Exercise objective
Copy each of the following entries word for word, leaving nothing out.

Element and text location data:
********************

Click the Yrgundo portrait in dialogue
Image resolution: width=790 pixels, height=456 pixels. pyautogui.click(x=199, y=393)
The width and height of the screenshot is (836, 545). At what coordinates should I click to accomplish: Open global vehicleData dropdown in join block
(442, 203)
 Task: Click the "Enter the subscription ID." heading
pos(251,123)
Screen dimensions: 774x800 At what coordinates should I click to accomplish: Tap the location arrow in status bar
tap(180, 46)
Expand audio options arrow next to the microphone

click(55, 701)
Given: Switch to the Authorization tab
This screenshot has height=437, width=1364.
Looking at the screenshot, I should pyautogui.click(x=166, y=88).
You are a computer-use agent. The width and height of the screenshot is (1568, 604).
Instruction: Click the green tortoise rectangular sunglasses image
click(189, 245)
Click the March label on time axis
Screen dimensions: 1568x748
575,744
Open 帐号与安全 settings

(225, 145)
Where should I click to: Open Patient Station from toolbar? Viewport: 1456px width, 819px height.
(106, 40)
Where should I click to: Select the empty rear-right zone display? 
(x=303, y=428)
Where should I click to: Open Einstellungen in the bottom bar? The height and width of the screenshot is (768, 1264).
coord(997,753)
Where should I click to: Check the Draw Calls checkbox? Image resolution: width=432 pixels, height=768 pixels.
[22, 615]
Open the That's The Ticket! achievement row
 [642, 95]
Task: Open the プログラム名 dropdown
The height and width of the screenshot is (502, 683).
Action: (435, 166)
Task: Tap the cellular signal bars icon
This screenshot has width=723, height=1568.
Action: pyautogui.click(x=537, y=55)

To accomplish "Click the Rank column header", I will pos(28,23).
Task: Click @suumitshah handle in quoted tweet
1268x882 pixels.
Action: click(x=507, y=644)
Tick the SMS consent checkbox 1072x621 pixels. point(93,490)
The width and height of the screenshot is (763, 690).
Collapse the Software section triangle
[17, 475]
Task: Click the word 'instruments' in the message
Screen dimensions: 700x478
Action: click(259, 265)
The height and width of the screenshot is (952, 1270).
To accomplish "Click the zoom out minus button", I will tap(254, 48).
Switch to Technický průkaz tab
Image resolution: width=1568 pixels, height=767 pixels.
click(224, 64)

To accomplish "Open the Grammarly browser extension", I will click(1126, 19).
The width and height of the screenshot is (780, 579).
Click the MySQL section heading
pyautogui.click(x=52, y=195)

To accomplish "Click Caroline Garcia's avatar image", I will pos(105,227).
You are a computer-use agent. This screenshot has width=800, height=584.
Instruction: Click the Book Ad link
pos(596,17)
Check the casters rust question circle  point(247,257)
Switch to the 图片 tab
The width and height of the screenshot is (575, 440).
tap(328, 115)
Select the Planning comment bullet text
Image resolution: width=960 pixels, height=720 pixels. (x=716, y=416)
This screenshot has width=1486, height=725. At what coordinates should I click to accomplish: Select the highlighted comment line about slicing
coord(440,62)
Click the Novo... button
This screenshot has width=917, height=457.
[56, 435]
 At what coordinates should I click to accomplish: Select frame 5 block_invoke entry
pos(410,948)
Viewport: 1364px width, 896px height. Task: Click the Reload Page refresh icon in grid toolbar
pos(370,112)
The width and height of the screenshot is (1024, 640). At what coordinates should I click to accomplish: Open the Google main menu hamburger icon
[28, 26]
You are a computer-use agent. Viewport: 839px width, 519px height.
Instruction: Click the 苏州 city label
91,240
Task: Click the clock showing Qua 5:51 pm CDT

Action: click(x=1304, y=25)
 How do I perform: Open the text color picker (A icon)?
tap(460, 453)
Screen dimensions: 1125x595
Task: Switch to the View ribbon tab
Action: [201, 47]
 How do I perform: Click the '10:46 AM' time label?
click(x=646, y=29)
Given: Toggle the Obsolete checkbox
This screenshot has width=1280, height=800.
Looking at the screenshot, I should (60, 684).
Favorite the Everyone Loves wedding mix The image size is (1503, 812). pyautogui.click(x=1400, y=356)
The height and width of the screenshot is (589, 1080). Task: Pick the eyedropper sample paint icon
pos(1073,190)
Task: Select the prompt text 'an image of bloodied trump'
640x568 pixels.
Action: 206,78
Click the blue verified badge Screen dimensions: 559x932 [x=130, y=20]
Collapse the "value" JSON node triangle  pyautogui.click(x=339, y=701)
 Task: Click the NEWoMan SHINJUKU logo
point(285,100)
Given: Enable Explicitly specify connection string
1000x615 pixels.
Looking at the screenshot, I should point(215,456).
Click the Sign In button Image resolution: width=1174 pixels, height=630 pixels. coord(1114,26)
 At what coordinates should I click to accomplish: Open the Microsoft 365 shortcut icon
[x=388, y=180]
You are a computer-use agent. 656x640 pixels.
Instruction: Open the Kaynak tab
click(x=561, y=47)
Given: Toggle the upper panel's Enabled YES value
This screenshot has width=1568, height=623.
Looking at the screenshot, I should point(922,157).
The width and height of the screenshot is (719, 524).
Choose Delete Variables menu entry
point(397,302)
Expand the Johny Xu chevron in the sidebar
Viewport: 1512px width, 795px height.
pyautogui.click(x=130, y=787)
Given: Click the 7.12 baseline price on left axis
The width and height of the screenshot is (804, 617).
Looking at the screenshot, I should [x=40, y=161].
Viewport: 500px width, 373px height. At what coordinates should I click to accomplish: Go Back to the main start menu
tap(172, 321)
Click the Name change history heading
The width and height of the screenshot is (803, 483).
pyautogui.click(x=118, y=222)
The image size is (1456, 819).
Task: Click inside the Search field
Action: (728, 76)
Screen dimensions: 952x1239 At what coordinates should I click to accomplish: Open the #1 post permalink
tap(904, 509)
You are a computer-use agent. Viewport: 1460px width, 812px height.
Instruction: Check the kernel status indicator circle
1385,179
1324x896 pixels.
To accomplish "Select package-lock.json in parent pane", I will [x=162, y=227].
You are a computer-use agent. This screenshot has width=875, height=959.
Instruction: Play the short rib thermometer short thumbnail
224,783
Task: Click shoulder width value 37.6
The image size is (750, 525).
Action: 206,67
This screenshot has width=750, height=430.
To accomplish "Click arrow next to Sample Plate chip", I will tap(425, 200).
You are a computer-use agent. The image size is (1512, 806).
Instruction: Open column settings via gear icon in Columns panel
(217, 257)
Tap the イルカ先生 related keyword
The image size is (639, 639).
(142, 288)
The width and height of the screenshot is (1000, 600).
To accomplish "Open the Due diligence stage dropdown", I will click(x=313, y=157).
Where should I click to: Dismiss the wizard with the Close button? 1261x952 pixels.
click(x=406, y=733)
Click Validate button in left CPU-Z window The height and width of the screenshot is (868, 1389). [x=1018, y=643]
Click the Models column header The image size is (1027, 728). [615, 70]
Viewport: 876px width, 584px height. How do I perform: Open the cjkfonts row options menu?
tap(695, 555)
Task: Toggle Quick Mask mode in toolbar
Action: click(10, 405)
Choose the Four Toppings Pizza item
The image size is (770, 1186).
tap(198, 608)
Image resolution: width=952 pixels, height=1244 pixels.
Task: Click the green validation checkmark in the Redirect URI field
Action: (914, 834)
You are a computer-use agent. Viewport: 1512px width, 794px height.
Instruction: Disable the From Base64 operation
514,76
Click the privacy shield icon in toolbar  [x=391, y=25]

********************

Correct output
Click the Yrgundo portrait in dialogue
Image resolution: width=790 pixels, height=456 pixels. pyautogui.click(x=199, y=393)
The width and height of the screenshot is (836, 545). At what coordinates should I click to accomplish: Open global vehicleData dropdown in join block
(442, 203)
 Task: Click the "Enter the subscription ID." heading
pos(251,123)
Screen dimensions: 774x800 At what coordinates should I click to accomplish: Tap the location arrow in status bar
tap(180, 46)
Expand audio options arrow next to the microphone

click(55, 701)
Given: Switch to the Authorization tab
This screenshot has height=437, width=1364.
Looking at the screenshot, I should pyautogui.click(x=166, y=88).
You are a computer-use agent. The width and height of the screenshot is (1568, 604).
Instruction: Click the green tortoise rectangular sunglasses image
click(189, 245)
Click the March label on time axis
Screen dimensions: 1568x748
575,744
Open 帐号与安全 settings

(225, 145)
Where should I click to: Open Patient Station from toolbar? Viewport: 1456px width, 819px height.
(106, 40)
Where should I click to: Select the empty rear-right zone display? 
(x=303, y=428)
Where should I click to: Open Einstellungen in the bottom bar? The height and width of the screenshot is (768, 1264).
coord(997,753)
Where should I click to: Check the Draw Calls checkbox? Image resolution: width=432 pixels, height=768 pixels.
[22, 615]
Open the That's The Ticket! achievement row
 [642, 95]
Task: Open the プログラム名 dropdown
The height and width of the screenshot is (502, 683).
Action: (435, 166)
Task: Tap the cellular signal bars icon
This screenshot has width=723, height=1568.
Action: pyautogui.click(x=537, y=55)

To accomplish "Click the Rank column header", I will pos(28,23).
Task: Click @suumitshah handle in quoted tweet
1268x882 pixels.
Action: click(x=507, y=644)
Tick the SMS consent checkbox 1072x621 pixels. point(93,490)
The width and height of the screenshot is (763, 690).
Collapse the Software section triangle
[17, 475]
Task: Click the word 'instruments' in the message
Screen dimensions: 700x478
Action: click(259, 265)
The height and width of the screenshot is (952, 1270).
To accomplish "Click the zoom out minus button", I will tap(254, 48).
Switch to Technický průkaz tab
Image resolution: width=1568 pixels, height=767 pixels.
click(224, 64)

To accomplish "Open the Grammarly browser extension", I will click(1126, 19).
The width and height of the screenshot is (780, 579).
Click the MySQL section heading
pyautogui.click(x=52, y=195)

To accomplish "Click Caroline Garcia's avatar image", I will pos(105,227).
You are a computer-use agent. This screenshot has width=800, height=584.
Instruction: Click the Book Ad link
pos(596,17)
Check the casters rust question circle  point(247,257)
Switch to the 图片 tab
The width and height of the screenshot is (575, 440).
tap(328, 115)
Select the Planning comment bullet text
Image resolution: width=960 pixels, height=720 pixels. (x=716, y=416)
This screenshot has width=1486, height=725. At what coordinates should I click to accomplish: Select the highlighted comment line about slicing
coord(440,62)
Click the Novo... button
This screenshot has width=917, height=457.
[56, 435]
 At what coordinates should I click to accomplish: Select frame 5 block_invoke entry
pos(410,948)
Viewport: 1364px width, 896px height. Task: Click the Reload Page refresh icon in grid toolbar
pos(370,112)
The width and height of the screenshot is (1024, 640). At what coordinates should I click to accomplish: Open the Google main menu hamburger icon
[28, 26]
You are a computer-use agent. Viewport: 839px width, 519px height.
Instruction: Click the 苏州 city label
91,240
Task: Click the clock showing Qua 5:51 pm CDT

Action: click(x=1304, y=25)
 How do I perform: Open the text color picker (A icon)?
tap(460, 453)
Screen dimensions: 1125x595
Task: Switch to the View ribbon tab
Action: [201, 47]
 How do I perform: Click the '10:46 AM' time label?
click(x=646, y=29)
Given: Toggle the Obsolete checkbox
This screenshot has width=1280, height=800.
Looking at the screenshot, I should (60, 684).
Favorite the Everyone Loves wedding mix The image size is (1503, 812). pyautogui.click(x=1400, y=356)
The height and width of the screenshot is (589, 1080). Task: Pick the eyedropper sample paint icon
pos(1073,190)
Task: Select the prompt text 'an image of bloodied trump'
640x568 pixels.
Action: 206,78
Click the blue verified badge Screen dimensions: 559x932 [x=130, y=20]
Collapse the "value" JSON node triangle  pyautogui.click(x=339, y=701)
 Task: Click the NEWoMan SHINJUKU logo
point(285,100)
Given: Enable Explicitly specify connection string
1000x615 pixels.
Looking at the screenshot, I should point(215,456).
Click the Sign In button Image resolution: width=1174 pixels, height=630 pixels. coord(1114,26)
 At what coordinates should I click to accomplish: Open the Microsoft 365 shortcut icon
[x=388, y=180]
You are a computer-use agent. 656x640 pixels.
Instruction: Open the Kaynak tab
click(x=561, y=47)
Given: Toggle the upper panel's Enabled YES value
This screenshot has width=1568, height=623.
Looking at the screenshot, I should point(922,157).
The width and height of the screenshot is (719, 524).
Choose Delete Variables menu entry
point(397,302)
Expand the Johny Xu chevron in the sidebar
Viewport: 1512px width, 795px height.
pyautogui.click(x=130, y=787)
Given: Click the 7.12 baseline price on left axis
The width and height of the screenshot is (804, 617).
Looking at the screenshot, I should [x=40, y=161].
Viewport: 500px width, 373px height. At what coordinates should I click to accomplish: Go Back to the main start menu
tap(172, 321)
Click the Name change history heading
The width and height of the screenshot is (803, 483).
pyautogui.click(x=118, y=222)
The image size is (1456, 819).
Task: Click inside the Search field
Action: (728, 76)
Screen dimensions: 952x1239 At what coordinates should I click to accomplish: Open the #1 post permalink
tap(904, 509)
You are a computer-use agent. Viewport: 1460px width, 812px height.
Instruction: Check the kernel status indicator circle
1385,179
1324x896 pixels.
To accomplish "Select package-lock.json in parent pane", I will [x=162, y=227].
You are a computer-use agent. This screenshot has width=875, height=959.
Instruction: Play the short rib thermometer short thumbnail
224,783
Task: Click shoulder width value 37.6
The image size is (750, 525).
Action: 206,67
This screenshot has width=750, height=430.
To accomplish "Click arrow next to Sample Plate chip", I will tap(425, 200).
You are a computer-use agent. The image size is (1512, 806).
Instruction: Open column settings via gear icon in Columns panel
(217, 257)
Tap the イルカ先生 related keyword
The image size is (639, 639).
(142, 288)
The width and height of the screenshot is (1000, 600).
To accomplish "Open the Due diligence stage dropdown", I will click(x=313, y=157).
Where should I click to: Dismiss the wizard with the Close button? 1261x952 pixels.
click(x=406, y=733)
Click Validate button in left CPU-Z window The height and width of the screenshot is (868, 1389). [x=1018, y=643]
Click the Models column header The image size is (1027, 728). [615, 70]
Viewport: 876px width, 584px height. How do I perform: Open the cjkfonts row options menu?
tap(695, 555)
Task: Toggle Quick Mask mode in toolbar
Action: click(10, 405)
Choose the Four Toppings Pizza item
The image size is (770, 1186).
tap(198, 608)
Image resolution: width=952 pixels, height=1244 pixels.
Task: Click the green validation checkmark in the Redirect URI field
Action: (914, 834)
You are a computer-use agent. Viewport: 1512px width, 794px height.
Instruction: Disable the From Base64 operation
514,76
Click the privacy shield icon in toolbar  [x=391, y=25]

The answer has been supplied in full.